The Dark Maestro

17/12/07

Opening this morning's Examiner, I was confronted by a photograph of Billy Ure in full Dark Maestro regalia. According to the accompanying article, Billy's annual 'spine-tingler', scheduled to be delivered in the Scott room of Drumfeld Museum for successive nights between the 22nd and Christmas Eve, has become a 'Christmas tradition'. Unmitigated rot! The Examiner has certainly changed its tune since Billy's first Christmas performance was subjected to one of Hugh Walker's corrosive reviews. Walker's assessment, while unkind, was at least realistic. His gormless replacement, Helen Fryer, refers to Billy as if he was a cross between Father Christmas and Edgar Allan Poe. Who are these numbskulls, I wonder, who blithely improvise 'traditions' out of completely mundane events? The fact that Billy has chosen to make an exhibition of himself for the past three years is unlikely to cause Christmas pagaents to replace Wise Men and Shepherds with Dark Maestros.

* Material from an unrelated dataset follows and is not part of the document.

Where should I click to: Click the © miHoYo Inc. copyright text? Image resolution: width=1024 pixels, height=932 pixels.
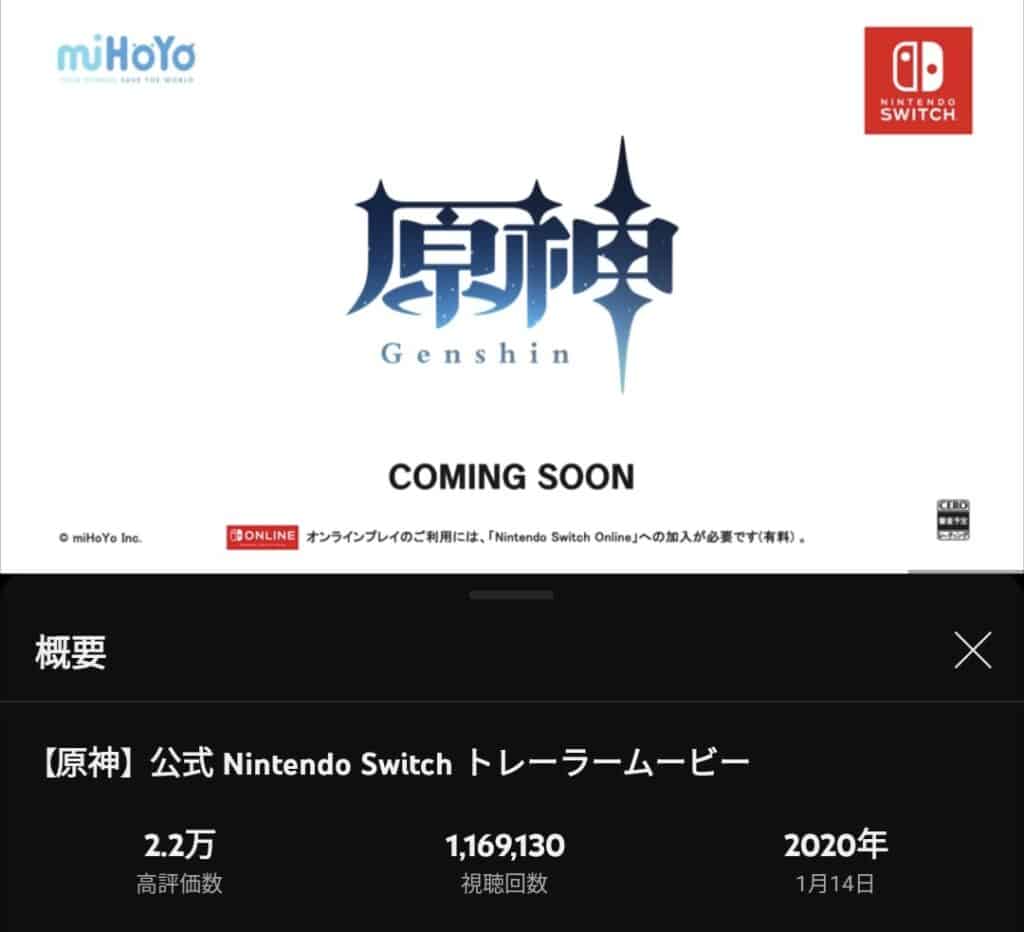pyautogui.click(x=100, y=538)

In the evening Christine drove me to Dundee for the year's final edition of Crime Time. Seconds before going on air, Rob McCaskill informed me that show would be dedicated to the callers' nominations of the year's various 'unsung heroes'. So much for my painstaking preparation. As might have been predicted, the late Miriam Tobin, featured prominently, with Rob still agitating that she be posthumously awarded the psychology degree she had lied about passing while alive. She eventually came second to the Glasgow Airport blow-hard John Smeaton, referred to by Rob as 'Smeato' or 'Smeats'. When I questioned the validity of Smeaton's nomination, Rob countered with an incredulous, "Come on, H! He singlehandedly tackled a guy who was literally on fire!" It didn't seem to occur to Rob or any of his listeners that the fact that Smeato's adversary was engulfed in flames was an impediment to his ability to defend himself. Nor was anybody sympathetic to my point that true heroes rarely swagger around in rented kilts, soliciting free drinks and negotiating record deals. A depressing day concluded with my Rob's announcement that listeners using texts and e-mails had overwhelmingly nominated me as 'Rat of the Year', a selection endorsed by a jubilant Spencer whose home made banner (a bed sheet adorned with my new title) awaited my return.